The film recreates events which landed key blows that decisively undermined the first Marcos dictatorship. As the moderate Opposition grew, the First Lady herself pleads with Cardinal Sin to stop the CBCP from issuing a statement against their oppressive regime. Cardinal Sin was no dictator and points out that he is only one out of 104 bishops. The Bishops call on the faithful to actively resist an evil government by peaceful means, shaking the foundations of the Marcos Sr. monolith. The US press conference where Marcos Sr. agrees to call for the Snap Elections which proved to be his undoing is also recreated. Even the deliberations of the Agrava Commission which investigated the Aquino Assassination are here.
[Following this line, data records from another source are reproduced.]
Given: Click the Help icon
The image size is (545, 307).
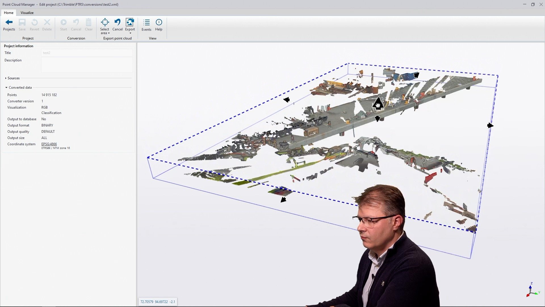Looking at the screenshot, I should 159,22.
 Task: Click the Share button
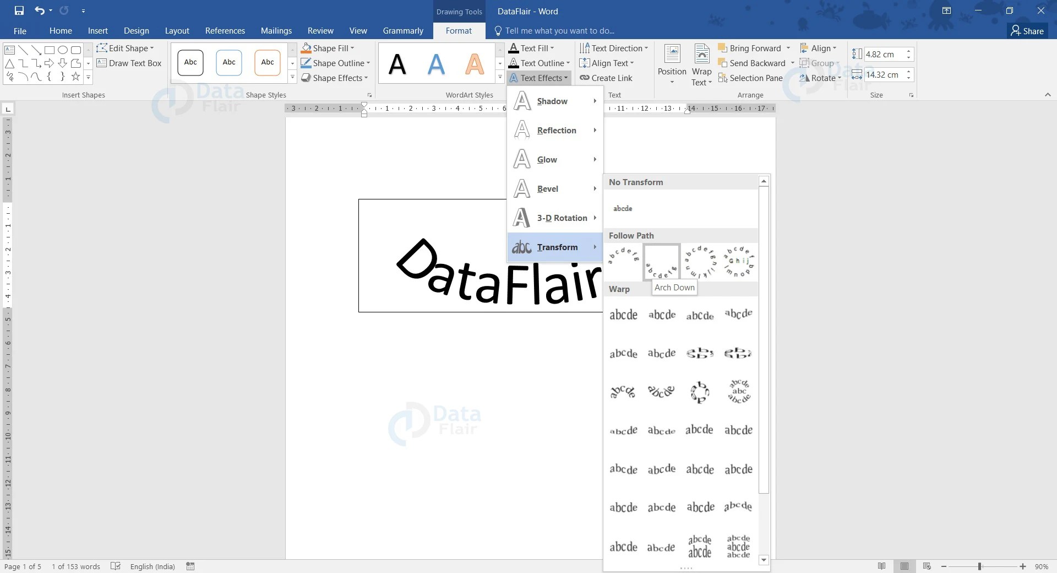(1027, 31)
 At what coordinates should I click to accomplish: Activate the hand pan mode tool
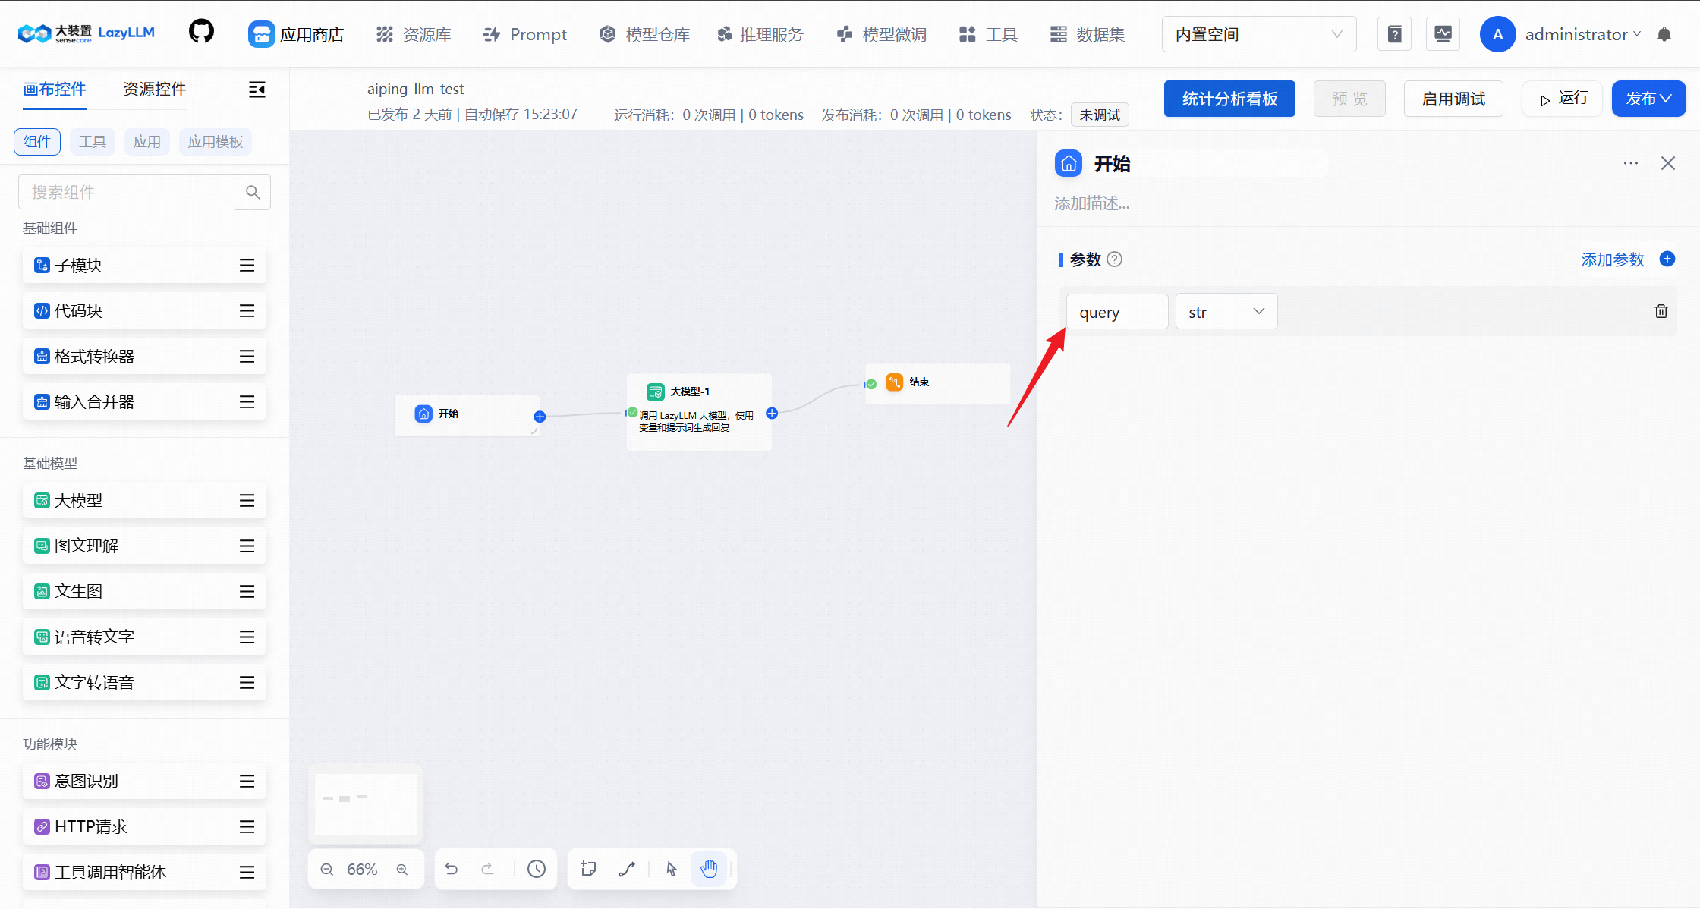point(709,869)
What is a Palace without intrigues? Here the power play is between Defense Minister Juan Ponce Enrile and Gen. Fabian Ver. The film details how the Reform the Armed Forces Movement (RAM) came about. Perhaps the film struck too close to home. According to Wikipedia: On February 23, 1988, Enrile filed a complaint with the Makati RTC, alleging that the continued production of the miniseries without his consent was a violation of his right to privacy. Enrile’s case went all the way up to the Supreme Court, which decided with lightning speed (less than a month) to allow production of A DANGEROUS LIFE to continue, reasoning that Enrile, as a senator, was a public figure and thus his right to privacy is more narrow, and cannot be used to override the "publication and dissemination of matters of public interest." However, to avoid further delay, the EDSA People Power scenes had already been shot in Sri Lanka, and some of the Camp Crame scenes were actually shot in Sydney.
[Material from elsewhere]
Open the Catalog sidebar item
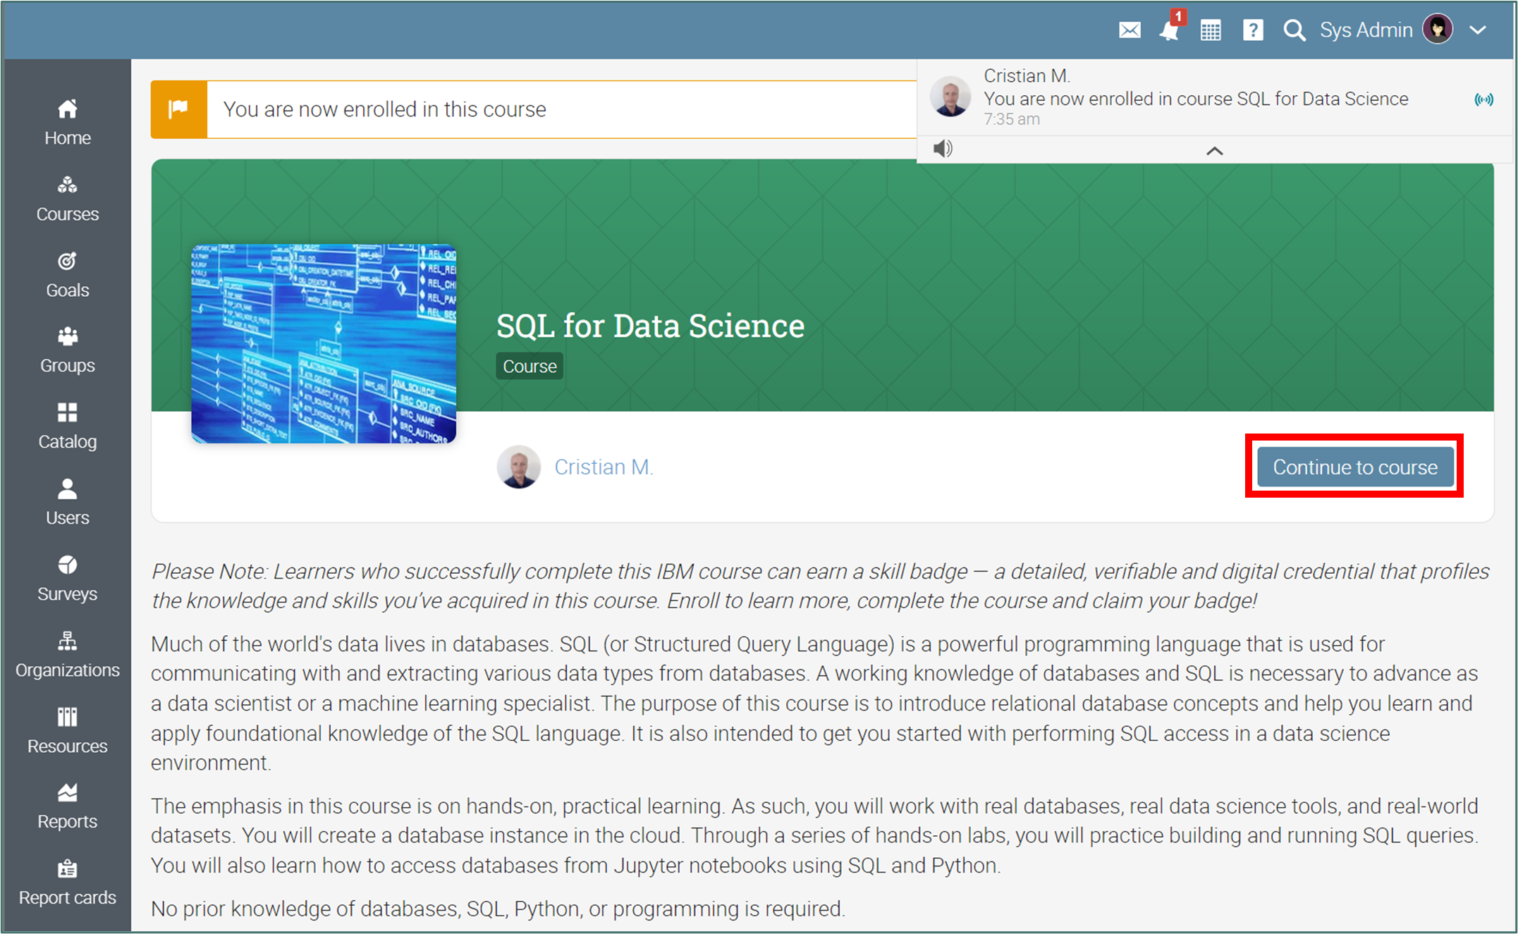The image size is (1518, 934). [67, 425]
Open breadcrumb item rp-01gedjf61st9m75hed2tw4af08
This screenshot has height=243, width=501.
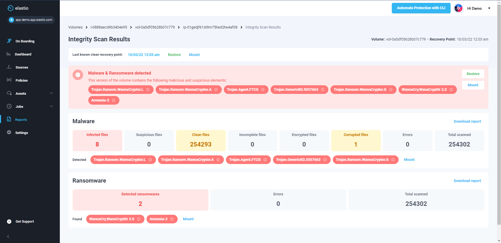click(210, 27)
Though based on historical truth, A DANGEROUS LIFE is not a documentary. Thus there is the requisite romance angle between the American journalist and the activist Celie Balamo (Dina Bonnevie). Celie goes underground after her brother is killed at Mendiola, and she is abducted by the military and tortured in a safe house. The thousands of human rights abuses perpetrated by the Marcos Sr. intelligence and armed forces were said to be the best recruitment effort in getting students, intellectuals, laborers and peasants to join the CPP-NPA. Red tagging was going strong even then. On the Snap Election campaign trail, Cory Aquino has to repeatedly make it clear that she is not a Communist ally.
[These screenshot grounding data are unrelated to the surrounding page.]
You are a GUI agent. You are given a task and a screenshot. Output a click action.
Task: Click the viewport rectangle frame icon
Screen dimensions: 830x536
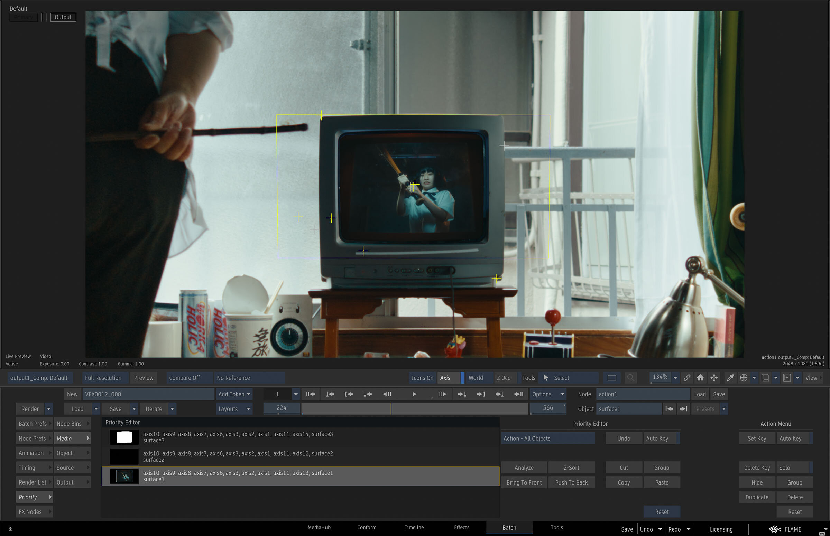tap(612, 378)
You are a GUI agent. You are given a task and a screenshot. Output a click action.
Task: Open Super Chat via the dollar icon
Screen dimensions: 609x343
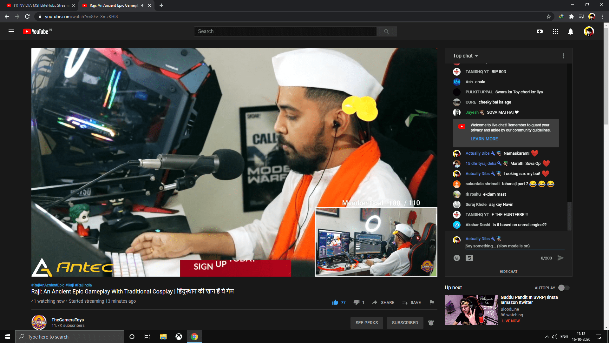click(x=469, y=258)
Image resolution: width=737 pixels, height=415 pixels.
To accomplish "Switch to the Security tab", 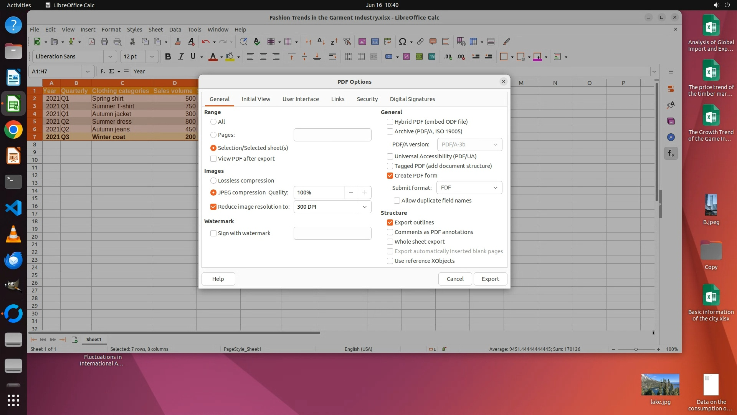I will coord(367,99).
The film shows how Marcos Sr. really wanted his soldiers to fire into the crowds massing at EDSA but it was their troop commanders who desisted. Neither of the presidential Juniors is included in the film though. Particularly rich is the scene on the private jet taking the disgraced Marcoses to exile in Hawaii. FEM Sr. dozes in the front of the cabin while the First Lady, a known insomniac, is way in the rear. Realizing that Honolulu shopping and the social life isn’t going to be what she’s grown accustomed to, she begins wistfully singing “New York, New York. . .” Today, we have another Marcos president and a First Lady who describes herself as “very New York.” Truly, the more things change, the more they stay the same.
Menchu Aquino Sarmiento is an award-winning writer and a social concerns advocate. IRL (In Real Life) are short verbal pagmumuni-muni, the essay equivalent of fast fiction--but in real life. She really wants more Filipinos to care, and to do something legal and non-violent about it, preferably together, so that we act more like a civilized country, a mature democracy.